Llegados a este punto, ¿dónde está el límite? Lamentablemente, la incidencia de la publicidad y las actividades comerciales sobre el espacio público también alcanza a los aspectos materiales del mismo. No en vano, cada vez es más habitual la explotación de las plazas como soporte para eventos patrocinados, instalaciones o mercadillos; despojando así a la ciudadanía de la posibilidad de utilizarlas libre y gratuitamente. Y para más inri, en muchas ocasiones estos aprovechamientos se hacen a cambio de tasas ridículas.
Precisamente, esta derivada del impacto de los elementos publicitarios en las ciudades, guarda una estrecha relación con la tercera y última dimensión de la privatización del espacio público: su diseño.
Diseño
En las décadas anteriores ha habido una eclosión de obras dedicadas a la reforma o construcción de las denominadas plazas «duras»: grandes explanadas de piedra - generalmente granítica- en las que encontrar un banco donde sentarse en compañía o guarecerse bajo la sombra de un árbol resulta toda una hazaña. Seguramente en vuestro barrio, ciudad o pueblo haya una que cumpla estas características.
Las plazas duras constituyen el soporte idóneo para acoger actividades comerciales y eventos publicitarios. Así, la coartada de la modernidad o de menores costes de mantenimiento encubre efectos perversos: son espacios públicos inhóspitos, en los que la gente no puede sentarse a descansar, charlar amigablemente o a comerse un simple bocata. Es decir, plazas antisociales, que dificultan la relación entre personas y que dirigidas exclusivamente al tránsito de peatones y la realización de eventos de empresas privadas. Despojadas de cualquier rasgo que les dé sentido como verdadero espacio público, el diseño de estas plazas constituye la epítome de su privatización.

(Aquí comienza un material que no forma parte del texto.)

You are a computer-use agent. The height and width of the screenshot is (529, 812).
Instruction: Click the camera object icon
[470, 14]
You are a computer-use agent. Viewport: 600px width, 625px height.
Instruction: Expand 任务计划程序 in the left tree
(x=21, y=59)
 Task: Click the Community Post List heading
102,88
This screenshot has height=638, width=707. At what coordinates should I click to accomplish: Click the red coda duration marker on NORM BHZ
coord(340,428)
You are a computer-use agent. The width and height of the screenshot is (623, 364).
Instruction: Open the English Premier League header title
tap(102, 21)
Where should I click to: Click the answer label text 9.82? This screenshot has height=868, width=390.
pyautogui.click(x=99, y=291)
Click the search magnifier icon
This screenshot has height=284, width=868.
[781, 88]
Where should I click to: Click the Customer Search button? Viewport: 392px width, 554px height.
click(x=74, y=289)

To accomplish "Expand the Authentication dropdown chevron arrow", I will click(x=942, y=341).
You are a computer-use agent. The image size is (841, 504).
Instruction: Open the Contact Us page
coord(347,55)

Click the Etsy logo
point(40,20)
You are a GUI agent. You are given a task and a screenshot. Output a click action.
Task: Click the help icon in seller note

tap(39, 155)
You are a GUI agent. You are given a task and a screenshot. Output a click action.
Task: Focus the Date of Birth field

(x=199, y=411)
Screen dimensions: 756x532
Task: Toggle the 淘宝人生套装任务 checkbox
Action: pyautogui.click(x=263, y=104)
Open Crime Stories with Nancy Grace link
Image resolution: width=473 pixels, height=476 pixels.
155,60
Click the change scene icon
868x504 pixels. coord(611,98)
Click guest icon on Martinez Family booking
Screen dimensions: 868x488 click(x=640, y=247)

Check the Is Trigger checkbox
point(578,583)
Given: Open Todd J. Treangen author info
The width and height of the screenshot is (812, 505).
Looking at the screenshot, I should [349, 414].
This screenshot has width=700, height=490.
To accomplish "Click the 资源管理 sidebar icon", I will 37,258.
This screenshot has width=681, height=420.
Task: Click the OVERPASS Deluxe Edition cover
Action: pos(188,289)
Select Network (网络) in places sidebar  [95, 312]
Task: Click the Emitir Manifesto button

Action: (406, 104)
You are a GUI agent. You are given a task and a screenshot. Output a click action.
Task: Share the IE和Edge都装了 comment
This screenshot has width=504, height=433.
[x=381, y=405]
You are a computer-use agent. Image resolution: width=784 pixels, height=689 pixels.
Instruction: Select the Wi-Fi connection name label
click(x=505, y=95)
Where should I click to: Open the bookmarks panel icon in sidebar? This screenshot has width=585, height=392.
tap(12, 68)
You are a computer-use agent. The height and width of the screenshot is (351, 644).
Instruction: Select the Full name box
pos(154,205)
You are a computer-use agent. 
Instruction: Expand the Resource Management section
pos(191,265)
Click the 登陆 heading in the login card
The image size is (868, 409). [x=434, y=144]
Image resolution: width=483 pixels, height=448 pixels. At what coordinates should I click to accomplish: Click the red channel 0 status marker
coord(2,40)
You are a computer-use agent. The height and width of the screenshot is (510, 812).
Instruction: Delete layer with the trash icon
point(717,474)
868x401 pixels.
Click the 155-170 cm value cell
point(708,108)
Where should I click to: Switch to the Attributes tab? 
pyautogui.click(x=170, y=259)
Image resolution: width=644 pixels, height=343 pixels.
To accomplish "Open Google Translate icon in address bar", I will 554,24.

Aunque desde la arquitectura y el urbanismo se aluda a la neutralidad y a las sublimes cualidades estéticas de este tipo de plazas, lo cierto es que su diseño suele esconder una clara vocación política: a través de él se determina, a veces de manera intencionada, otras por mera especulación formal, el tipo de relación y acceso que las personas vamos a tener a él. De esta manera, que un proyecto incluya o no la perspectiva de las personas que tradicionalmente han sido expulsadas de la esfera pública (mujeres, niños y niñas, personas mayores y con diversidad funcional, etc.) determina su grado de exclusión. Y, por tanto, su nivel de privatización en tanto que se priva de acceso, uso o disfrute a estas personas. También lo hace el hecho de incluir parámetros que fomenten la atracción o repulsión de personas. Dependiendo del enfoque del diseño, una plaza puede fomentar la cohesión y diversidad social y, como diría el filósofo alemán Jürgen Habermas, constituir ese ámbito de nuestra vida cotidiana desde el que construir la opinión pública (frente a la publicada, añadimos). O por lo contrario pueden ser simple eriales por los que uno pueda transitar (rápido, muy rápido) sin tener contacto humano alguno.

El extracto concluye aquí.